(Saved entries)
════════════════
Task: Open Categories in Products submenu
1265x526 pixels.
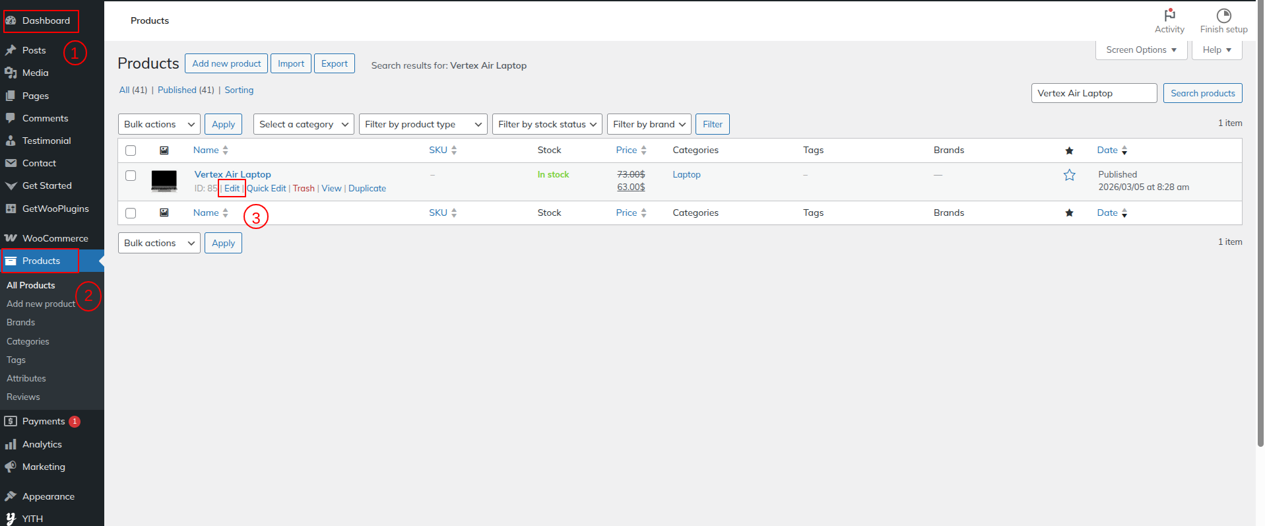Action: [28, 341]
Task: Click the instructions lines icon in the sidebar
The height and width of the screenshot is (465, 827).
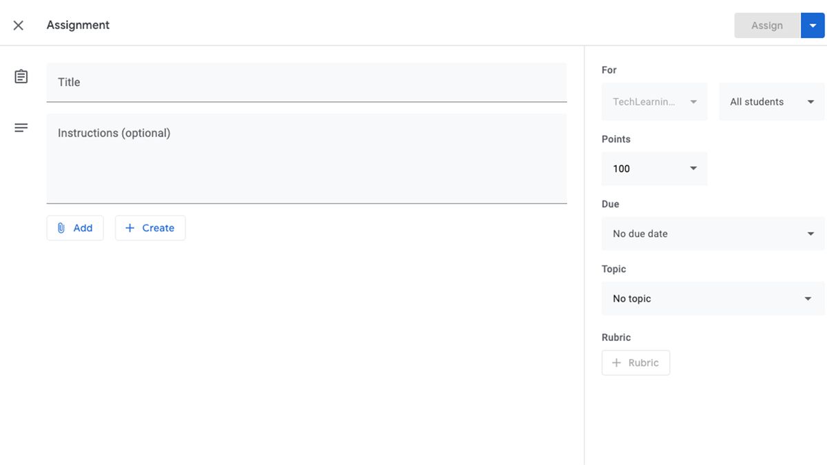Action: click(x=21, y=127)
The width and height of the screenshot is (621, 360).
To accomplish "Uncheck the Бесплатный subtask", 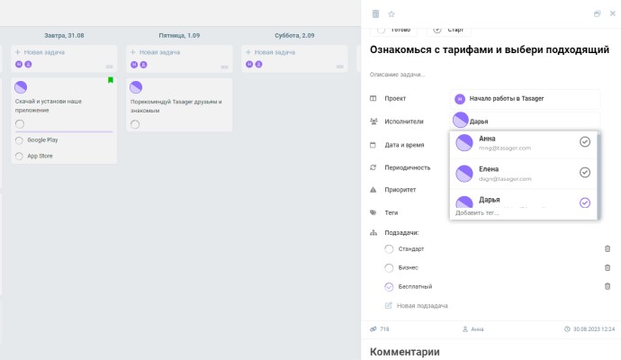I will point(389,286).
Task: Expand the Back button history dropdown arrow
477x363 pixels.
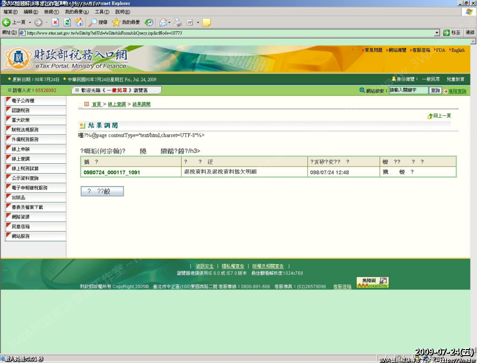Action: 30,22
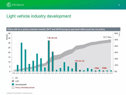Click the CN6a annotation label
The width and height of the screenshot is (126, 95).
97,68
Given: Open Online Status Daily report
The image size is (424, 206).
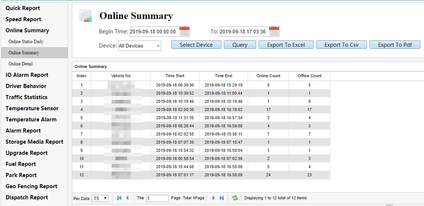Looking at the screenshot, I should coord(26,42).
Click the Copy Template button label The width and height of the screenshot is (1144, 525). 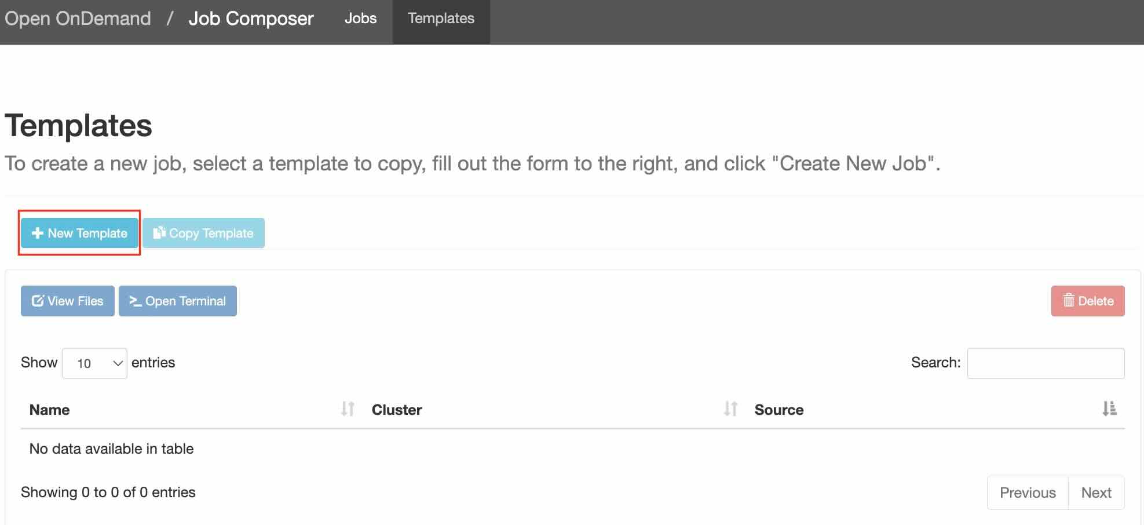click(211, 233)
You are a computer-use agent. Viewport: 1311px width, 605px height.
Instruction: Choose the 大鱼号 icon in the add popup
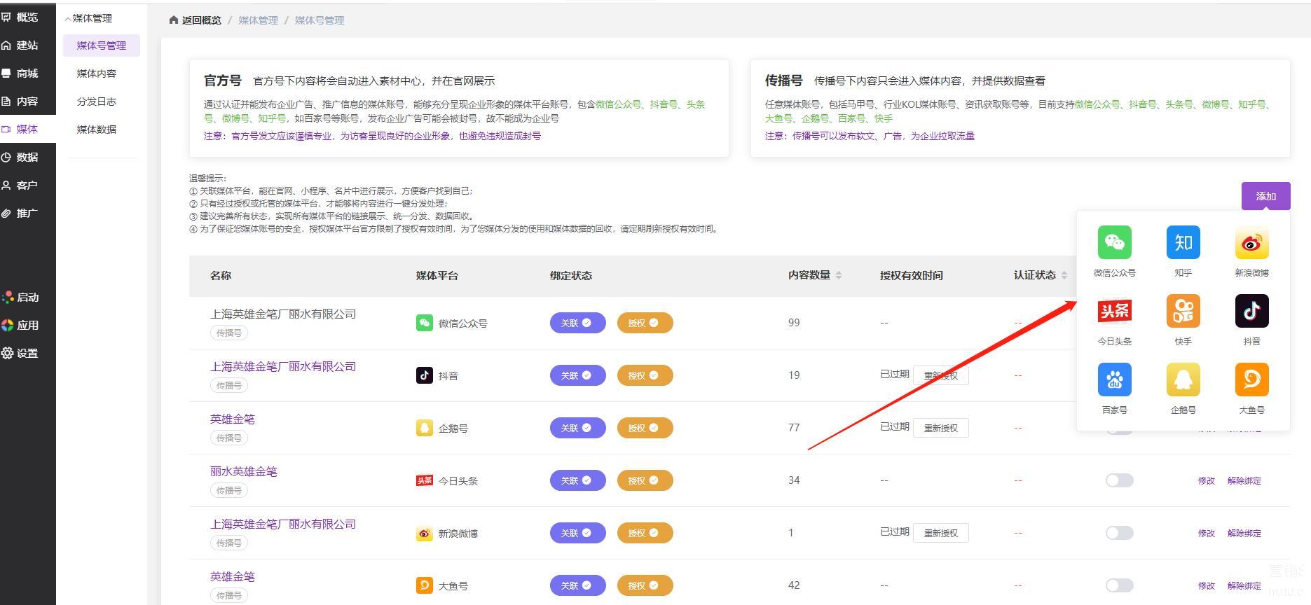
════════════════
TASK ITEM:
Across the data, count every line where the string "icon" turns up, then write only that count.

FINISHED EXERCISE:
2